**Written instruction:**
Pick out every line of the records that contains the word "screenshot", matching case exactly.

[Records for pointing to text and elements]
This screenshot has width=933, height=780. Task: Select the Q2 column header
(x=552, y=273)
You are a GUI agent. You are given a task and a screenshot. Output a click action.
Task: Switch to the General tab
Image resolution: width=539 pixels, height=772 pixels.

**Output below:**
This screenshot has width=933, height=780. Task: Select the Q2 column header
You are a GUI agent. You are given a task and a screenshot. Output a click action.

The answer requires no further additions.